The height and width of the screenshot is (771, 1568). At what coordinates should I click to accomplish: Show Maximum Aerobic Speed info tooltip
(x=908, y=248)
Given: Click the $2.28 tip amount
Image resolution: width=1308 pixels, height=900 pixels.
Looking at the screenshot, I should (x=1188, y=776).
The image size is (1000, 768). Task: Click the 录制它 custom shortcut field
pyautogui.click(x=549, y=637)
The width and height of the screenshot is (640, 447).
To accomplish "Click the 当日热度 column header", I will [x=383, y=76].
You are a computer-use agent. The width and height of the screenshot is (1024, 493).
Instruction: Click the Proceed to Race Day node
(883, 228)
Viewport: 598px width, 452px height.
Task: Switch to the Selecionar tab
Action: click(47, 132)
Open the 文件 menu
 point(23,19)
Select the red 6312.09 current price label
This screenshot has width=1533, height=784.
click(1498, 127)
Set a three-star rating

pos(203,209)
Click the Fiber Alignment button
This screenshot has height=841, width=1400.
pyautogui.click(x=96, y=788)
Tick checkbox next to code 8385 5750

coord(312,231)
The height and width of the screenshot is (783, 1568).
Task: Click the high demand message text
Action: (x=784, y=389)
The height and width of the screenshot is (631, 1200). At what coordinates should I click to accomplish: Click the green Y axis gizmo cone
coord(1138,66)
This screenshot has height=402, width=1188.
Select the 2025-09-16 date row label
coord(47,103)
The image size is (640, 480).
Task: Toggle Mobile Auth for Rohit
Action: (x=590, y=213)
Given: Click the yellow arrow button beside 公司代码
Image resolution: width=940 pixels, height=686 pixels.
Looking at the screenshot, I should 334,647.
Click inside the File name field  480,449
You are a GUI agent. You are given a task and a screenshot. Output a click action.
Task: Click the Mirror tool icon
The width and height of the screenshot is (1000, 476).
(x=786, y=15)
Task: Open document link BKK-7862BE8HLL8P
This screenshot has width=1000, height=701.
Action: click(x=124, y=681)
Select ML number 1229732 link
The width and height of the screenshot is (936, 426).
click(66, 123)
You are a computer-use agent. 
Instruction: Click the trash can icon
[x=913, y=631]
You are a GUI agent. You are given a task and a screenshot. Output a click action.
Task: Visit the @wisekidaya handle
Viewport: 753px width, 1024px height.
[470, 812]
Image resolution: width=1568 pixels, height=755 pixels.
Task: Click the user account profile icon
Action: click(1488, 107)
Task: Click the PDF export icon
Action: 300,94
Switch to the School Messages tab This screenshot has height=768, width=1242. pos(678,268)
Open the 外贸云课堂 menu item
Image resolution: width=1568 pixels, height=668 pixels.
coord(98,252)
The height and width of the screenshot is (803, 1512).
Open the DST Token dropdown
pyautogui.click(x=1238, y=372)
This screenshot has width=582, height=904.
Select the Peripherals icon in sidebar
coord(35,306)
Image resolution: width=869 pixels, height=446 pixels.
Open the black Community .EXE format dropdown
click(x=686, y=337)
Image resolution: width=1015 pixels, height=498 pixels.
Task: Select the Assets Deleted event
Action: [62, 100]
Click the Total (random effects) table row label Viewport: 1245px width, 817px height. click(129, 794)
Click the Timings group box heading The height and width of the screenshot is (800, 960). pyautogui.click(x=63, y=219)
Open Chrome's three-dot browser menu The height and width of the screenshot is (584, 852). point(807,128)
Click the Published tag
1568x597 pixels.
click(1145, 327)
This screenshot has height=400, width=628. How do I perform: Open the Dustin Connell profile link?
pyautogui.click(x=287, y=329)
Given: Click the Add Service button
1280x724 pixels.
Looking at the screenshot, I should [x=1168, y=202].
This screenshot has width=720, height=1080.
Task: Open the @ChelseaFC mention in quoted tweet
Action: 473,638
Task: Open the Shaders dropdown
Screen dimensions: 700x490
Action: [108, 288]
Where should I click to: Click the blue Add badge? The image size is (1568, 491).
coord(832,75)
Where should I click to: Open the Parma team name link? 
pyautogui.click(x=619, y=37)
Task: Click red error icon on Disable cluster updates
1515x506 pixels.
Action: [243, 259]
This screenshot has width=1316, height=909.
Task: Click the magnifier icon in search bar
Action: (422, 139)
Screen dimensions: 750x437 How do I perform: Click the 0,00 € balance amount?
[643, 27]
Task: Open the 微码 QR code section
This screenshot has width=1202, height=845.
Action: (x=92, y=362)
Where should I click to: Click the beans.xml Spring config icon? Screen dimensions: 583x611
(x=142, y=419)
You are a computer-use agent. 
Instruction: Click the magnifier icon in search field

- Task description:
Please copy, exactly and with nothing else, the lines above beginning at the line that has "The width and height of the screenshot is (936, 426)." and ending with the line that has "Image resolution: width=869".

- Reply:
The width and height of the screenshot is (936, 426).
click(66, 123)
You are a computer-use agent. 
Instruction: Click the trash can icon
[x=913, y=631]
You are a GUI agent. You are given a task and a screenshot. Output a click action.
Task: Visit the @wisekidaya handle
Viewport: 753px width, 1024px height.
[470, 812]
Image resolution: width=1568 pixels, height=755 pixels.
Task: Click the user account profile icon
Action: click(1488, 107)
Task: Click the PDF export icon
Action: 300,94
Switch to the School Messages tab This screenshot has height=768, width=1242. pos(678,268)
Open the 外贸云课堂 menu item
Image resolution: width=1568 pixels, height=668 pixels.
coord(98,252)
The height and width of the screenshot is (803, 1512).
Open the DST Token dropdown
pyautogui.click(x=1238, y=372)
This screenshot has width=582, height=904.
Select the Peripherals icon in sidebar
coord(35,306)
Image resolution: width=869 pixels, height=446 pixels.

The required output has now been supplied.